What I added to that instruction, however, was very significant. I saw that people had the tendency to focus on the sensation of the hands resting on their laps or legs. That was not as effective for the overall direction of an open meditation practice that would lead to greater awareness of thoughts and emotions as putting one’s attention on the external contact of the hands touching. I had experimented with meditating on the external contact of my back against the mattress when lying down and with my seat touching the hard cold cement floor when I sat cross-legged in meditation. I found that being aware of the external contact brought my attention to a part of my experience that was essentially neutral and grounded. Because of having practiced body sweeping for two years, I could not be aware of any internal sensations without trying to move them or change them somehow. I could do nothing about the external contact, as I could not move or change the sensation of my left foot touching the cushion when I sat in half lotus (see the statue in the photo above).
So, there it was, the beginning instruction to place your attention on the touch of the hands, or the touch of your rear on the cushion, or your feet touching the ground. Of course, I had heard of meditators using these instructions (except for the touch of the hands), but they were using them for a different purpose. What was common in the East around body-based instructions was to move your attention from one point to another as a kind of exercise, keeping your attention active on the physical sensations. My innovation was to keep your attention passively engaged on the contact points, as they were commonly called, and use it as a base to return to when your mind wandered, which was how the breath was treated.

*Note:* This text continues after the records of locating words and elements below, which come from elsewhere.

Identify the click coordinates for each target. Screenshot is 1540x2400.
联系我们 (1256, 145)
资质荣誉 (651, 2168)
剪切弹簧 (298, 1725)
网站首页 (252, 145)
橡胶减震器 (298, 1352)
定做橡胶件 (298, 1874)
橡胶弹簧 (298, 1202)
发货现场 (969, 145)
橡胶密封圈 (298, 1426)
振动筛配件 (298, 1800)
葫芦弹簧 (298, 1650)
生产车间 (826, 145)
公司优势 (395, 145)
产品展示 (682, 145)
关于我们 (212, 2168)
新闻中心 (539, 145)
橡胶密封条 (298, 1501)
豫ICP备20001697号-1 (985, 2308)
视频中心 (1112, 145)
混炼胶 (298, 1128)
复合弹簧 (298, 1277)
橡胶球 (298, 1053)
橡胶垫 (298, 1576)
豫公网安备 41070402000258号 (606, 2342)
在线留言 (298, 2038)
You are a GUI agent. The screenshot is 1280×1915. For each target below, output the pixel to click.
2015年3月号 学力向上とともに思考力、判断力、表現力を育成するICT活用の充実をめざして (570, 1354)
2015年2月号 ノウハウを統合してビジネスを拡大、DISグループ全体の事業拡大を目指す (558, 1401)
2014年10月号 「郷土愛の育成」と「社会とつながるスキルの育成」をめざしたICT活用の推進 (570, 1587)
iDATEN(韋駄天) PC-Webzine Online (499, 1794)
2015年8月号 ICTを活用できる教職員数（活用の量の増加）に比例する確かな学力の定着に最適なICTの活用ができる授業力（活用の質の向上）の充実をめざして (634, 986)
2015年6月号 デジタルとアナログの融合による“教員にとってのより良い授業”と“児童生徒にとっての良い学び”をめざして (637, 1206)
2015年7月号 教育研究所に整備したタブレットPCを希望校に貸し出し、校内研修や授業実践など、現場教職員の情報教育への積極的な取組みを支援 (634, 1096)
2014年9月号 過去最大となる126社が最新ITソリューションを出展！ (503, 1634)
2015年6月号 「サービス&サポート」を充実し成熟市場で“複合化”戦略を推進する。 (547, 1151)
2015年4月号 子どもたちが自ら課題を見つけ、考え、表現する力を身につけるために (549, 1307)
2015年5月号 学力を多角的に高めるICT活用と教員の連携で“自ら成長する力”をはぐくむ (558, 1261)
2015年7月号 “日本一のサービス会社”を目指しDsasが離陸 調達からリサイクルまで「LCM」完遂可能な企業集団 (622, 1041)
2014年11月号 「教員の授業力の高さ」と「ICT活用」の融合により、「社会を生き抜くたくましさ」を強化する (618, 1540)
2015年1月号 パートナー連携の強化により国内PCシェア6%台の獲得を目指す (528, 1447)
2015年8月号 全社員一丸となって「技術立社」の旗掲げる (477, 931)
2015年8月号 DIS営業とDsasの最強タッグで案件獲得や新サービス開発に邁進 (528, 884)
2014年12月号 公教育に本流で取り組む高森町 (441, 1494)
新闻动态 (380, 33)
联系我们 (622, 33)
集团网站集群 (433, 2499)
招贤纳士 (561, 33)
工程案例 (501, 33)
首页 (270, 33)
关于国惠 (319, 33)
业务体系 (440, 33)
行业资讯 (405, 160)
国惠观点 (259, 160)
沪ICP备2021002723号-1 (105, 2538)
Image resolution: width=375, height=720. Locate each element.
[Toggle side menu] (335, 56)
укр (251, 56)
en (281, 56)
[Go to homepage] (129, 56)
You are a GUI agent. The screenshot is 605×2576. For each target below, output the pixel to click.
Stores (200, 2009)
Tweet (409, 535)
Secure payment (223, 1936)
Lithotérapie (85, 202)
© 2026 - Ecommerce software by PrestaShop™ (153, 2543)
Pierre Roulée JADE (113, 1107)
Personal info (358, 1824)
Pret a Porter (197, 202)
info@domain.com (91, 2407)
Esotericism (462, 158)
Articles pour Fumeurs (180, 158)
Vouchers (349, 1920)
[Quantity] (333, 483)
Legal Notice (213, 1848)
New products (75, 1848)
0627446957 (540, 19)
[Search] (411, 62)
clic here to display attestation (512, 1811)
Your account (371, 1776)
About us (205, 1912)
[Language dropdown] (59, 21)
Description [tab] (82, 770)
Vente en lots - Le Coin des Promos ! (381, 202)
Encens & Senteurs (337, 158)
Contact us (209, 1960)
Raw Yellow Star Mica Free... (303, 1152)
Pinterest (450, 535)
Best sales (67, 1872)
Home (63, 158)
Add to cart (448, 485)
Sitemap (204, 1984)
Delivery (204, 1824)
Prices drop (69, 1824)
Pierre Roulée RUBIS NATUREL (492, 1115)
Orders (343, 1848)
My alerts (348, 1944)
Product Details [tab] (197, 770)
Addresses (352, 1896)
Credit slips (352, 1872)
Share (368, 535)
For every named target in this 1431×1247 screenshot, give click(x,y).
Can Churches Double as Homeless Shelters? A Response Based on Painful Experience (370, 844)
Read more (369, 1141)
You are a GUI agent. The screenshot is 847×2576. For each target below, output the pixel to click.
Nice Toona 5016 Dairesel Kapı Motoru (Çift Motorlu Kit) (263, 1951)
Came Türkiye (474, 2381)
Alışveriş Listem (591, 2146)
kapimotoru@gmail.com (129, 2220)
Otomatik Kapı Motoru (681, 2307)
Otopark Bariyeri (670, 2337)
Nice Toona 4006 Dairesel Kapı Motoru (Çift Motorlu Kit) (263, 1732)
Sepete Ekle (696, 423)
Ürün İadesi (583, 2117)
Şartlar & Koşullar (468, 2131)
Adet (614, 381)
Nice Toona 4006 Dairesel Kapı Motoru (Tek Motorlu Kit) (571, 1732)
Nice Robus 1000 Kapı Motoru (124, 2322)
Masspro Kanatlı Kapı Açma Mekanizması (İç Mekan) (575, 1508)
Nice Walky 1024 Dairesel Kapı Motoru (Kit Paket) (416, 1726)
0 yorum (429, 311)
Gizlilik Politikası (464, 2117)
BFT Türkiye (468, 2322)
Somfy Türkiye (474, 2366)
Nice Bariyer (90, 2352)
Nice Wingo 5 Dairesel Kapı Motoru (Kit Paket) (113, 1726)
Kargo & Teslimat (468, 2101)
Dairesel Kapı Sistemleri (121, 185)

But the breath was a moving, changing phenomenon, as are thoughts, so I saw that it would be difficult, if not impossible and highly frustrating, to have one’s anchor be moving and not still. The still contact points made more sense, both experientially and theoretically, for developing awareness of the movements of the mind. My first meditation manual, self-published in 1994, was called, “The Moving and the Still.” It contains the instructions and orientation I have presented thus far.
That short manual also has another feature in the instructions related to the Satipatthana sutta. It has to do with meditating with the hindrances to meditation, which has entered my writings on Recollective Awareness Meditation in many ways. In the beginning of creating and refining this approach to meditation, awareness of the hindrances was a way to combine thoughts and emotions into initial themes that could be worked with at the outset of a meditation sitting. I saw this as the most practical way to meditate—to be with the hindrances in a way that they loosened their hold over the mind, and then one could meditate “unhindered.”